» **EXERCISE GOAL**:
Copy out the lines starting with the one that contains "Click the 确定 OK button" and continuing through the last line, both included. Omit the pictures.

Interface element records
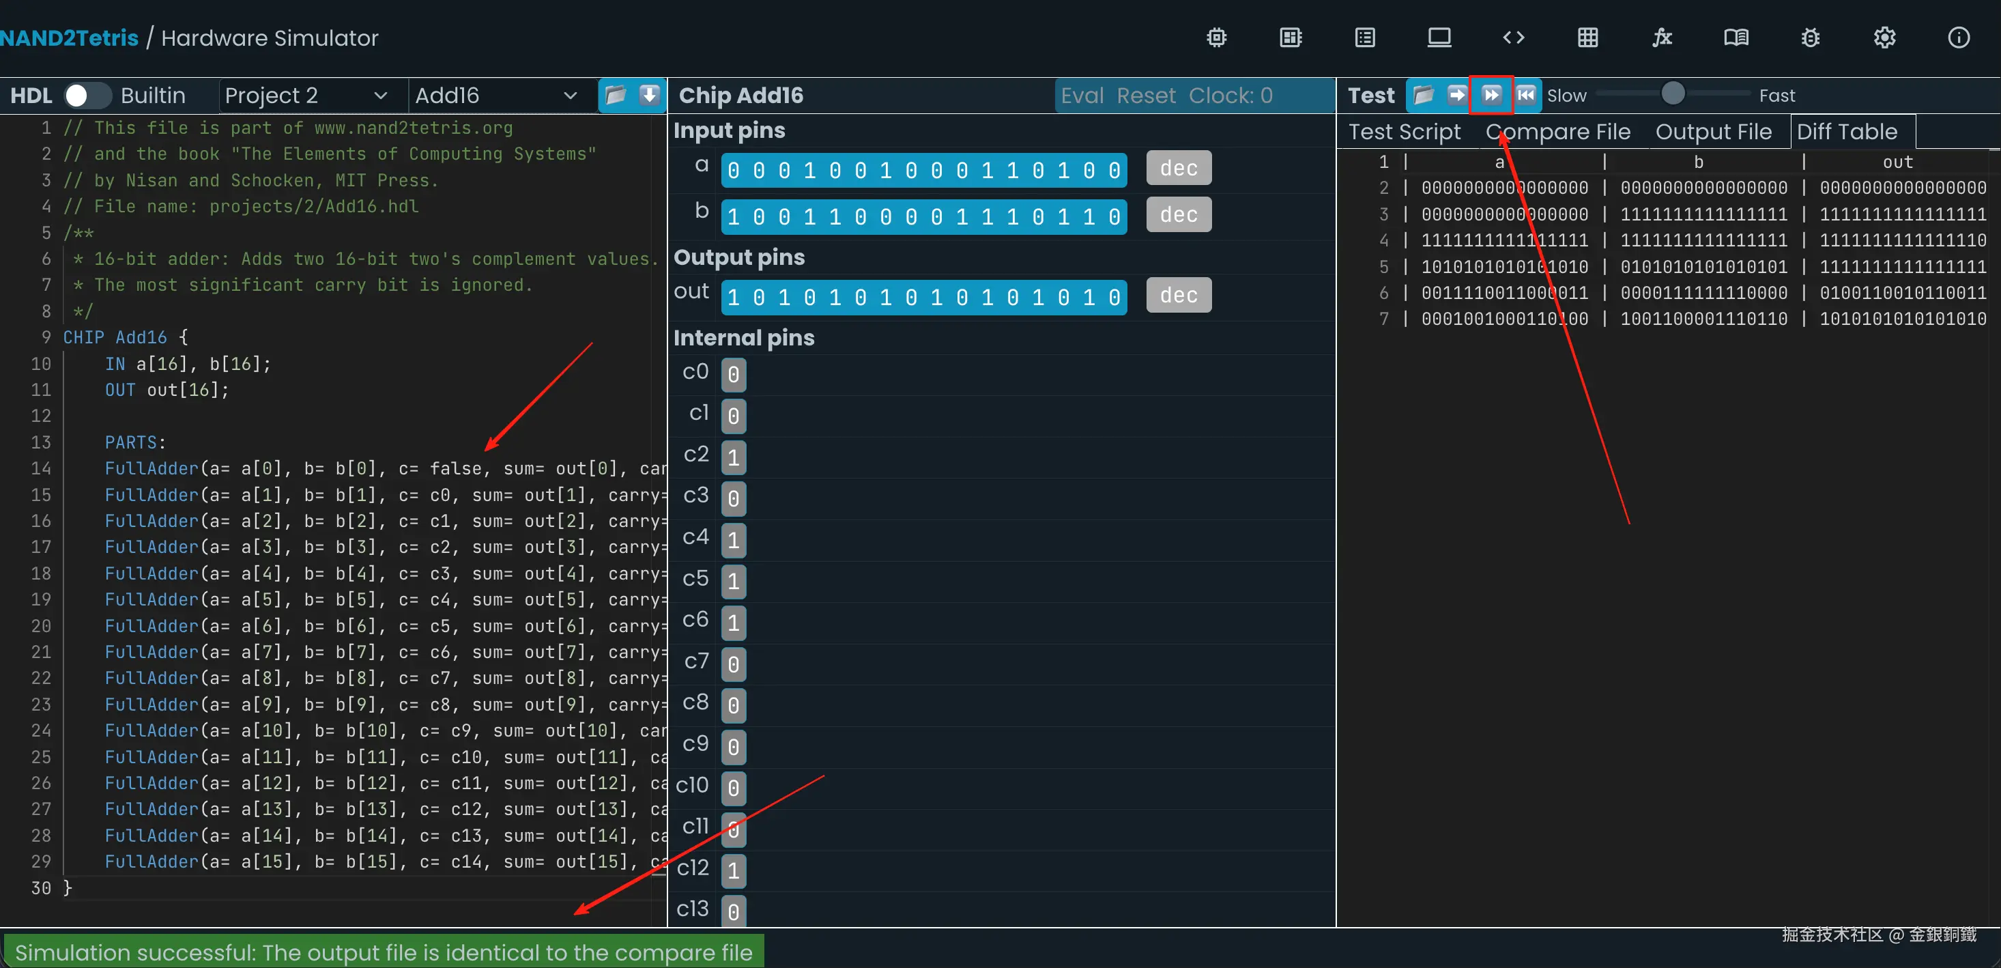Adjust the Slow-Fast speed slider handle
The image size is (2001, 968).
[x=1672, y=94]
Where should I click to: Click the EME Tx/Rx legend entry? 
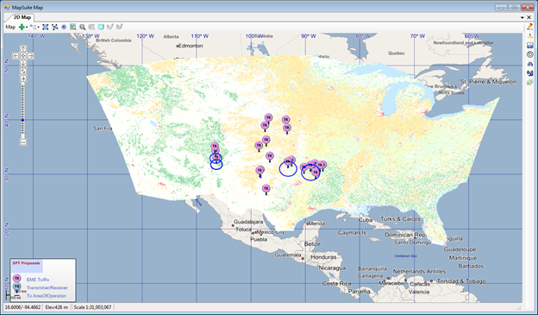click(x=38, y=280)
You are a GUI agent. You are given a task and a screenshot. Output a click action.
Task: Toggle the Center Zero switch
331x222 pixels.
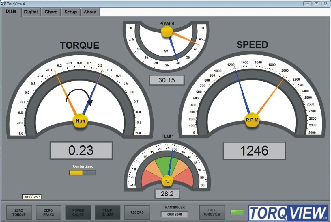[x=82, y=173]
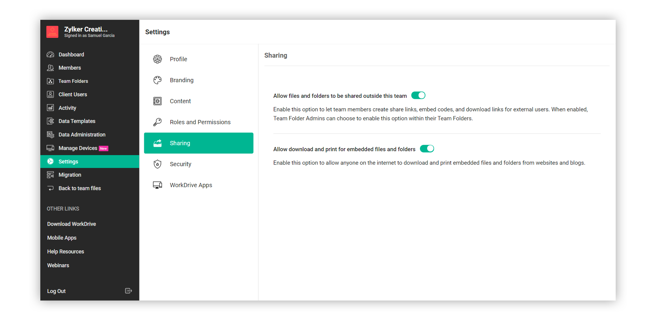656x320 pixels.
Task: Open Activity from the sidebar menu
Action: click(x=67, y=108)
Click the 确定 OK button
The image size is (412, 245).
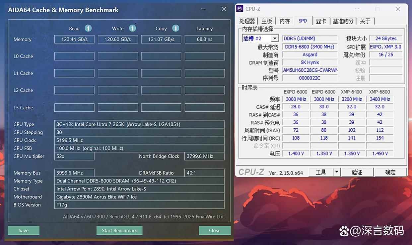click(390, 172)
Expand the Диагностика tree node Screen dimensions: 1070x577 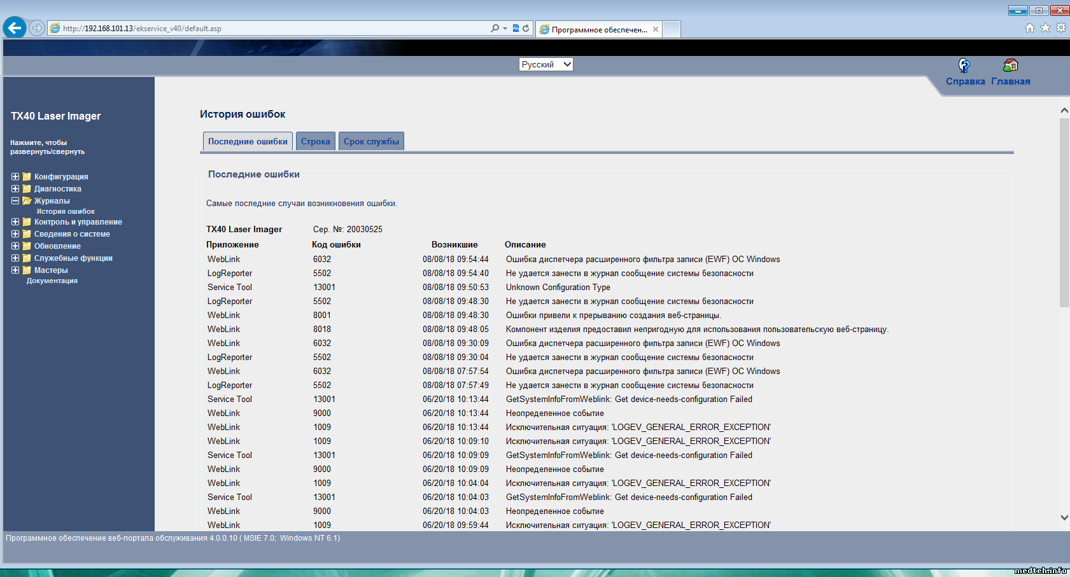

» **EXERCISE ANSWER**:
Click the 确定 OK button
The image size is (412, 245).
click(390, 172)
Expand the Диагностика tree node Screen dimensions: 1070x577 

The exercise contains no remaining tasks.